» **Problem requirements**:
In your copy, repeat each record exactly and include no pictures.

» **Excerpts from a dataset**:

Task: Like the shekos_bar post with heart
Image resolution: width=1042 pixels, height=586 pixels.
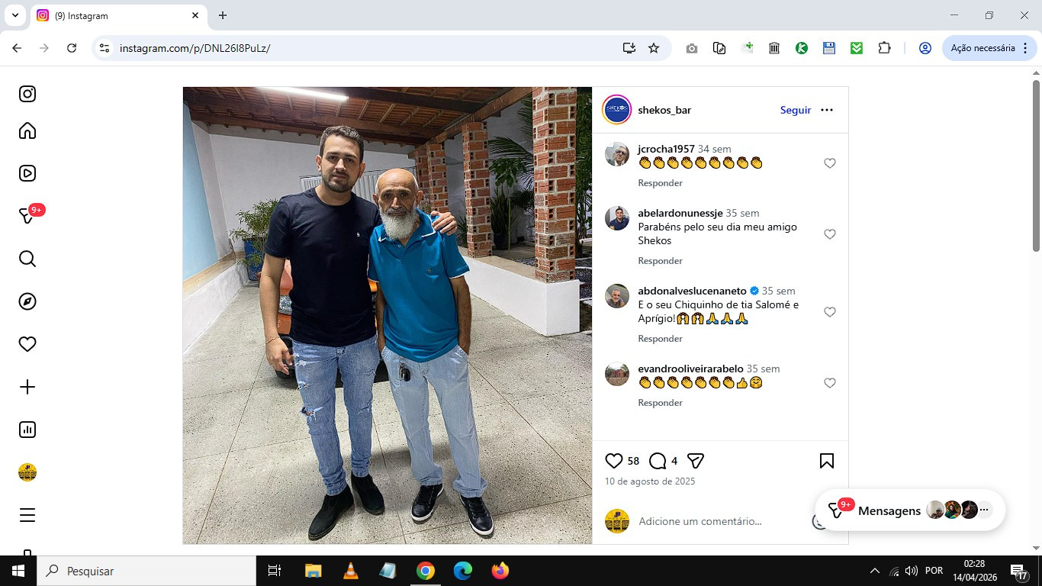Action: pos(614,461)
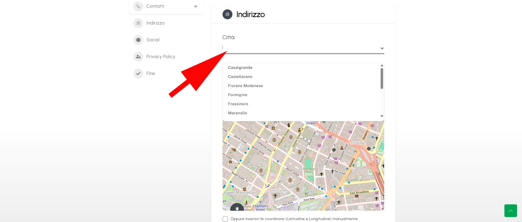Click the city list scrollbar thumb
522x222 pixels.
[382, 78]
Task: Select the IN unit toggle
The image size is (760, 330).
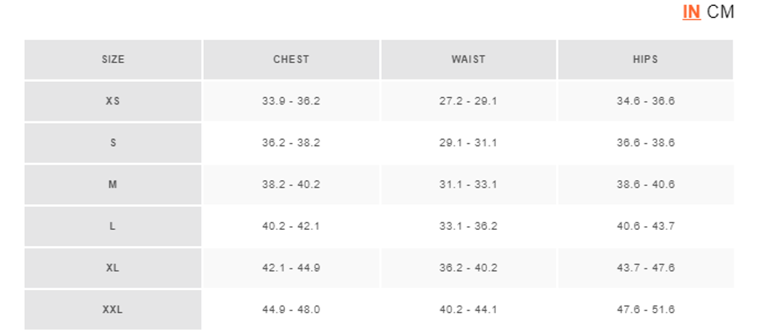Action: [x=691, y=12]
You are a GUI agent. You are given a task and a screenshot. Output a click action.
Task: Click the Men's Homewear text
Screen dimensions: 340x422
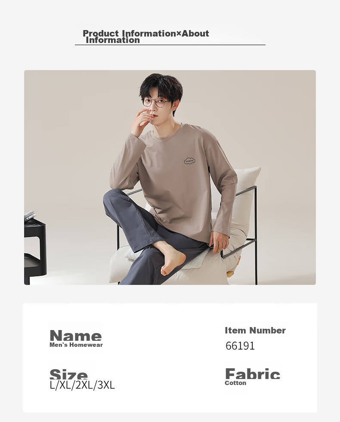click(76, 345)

» **Exercise result**:
Task: Like the shekos_bar post with heart
Image resolution: width=1042 pixels, height=586 pixels.
Action: pos(614,461)
Click the city list scrollbar thumb
522x222 pixels.
[382, 78]
Task: Select the IN unit toggle
The image size is (760, 330).
Action: [x=691, y=12]
You are a GUI agent. You are given a task and a screenshot. Output a click action.
Task: Click the Men's Homewear text
Screen dimensions: 340x422
click(76, 345)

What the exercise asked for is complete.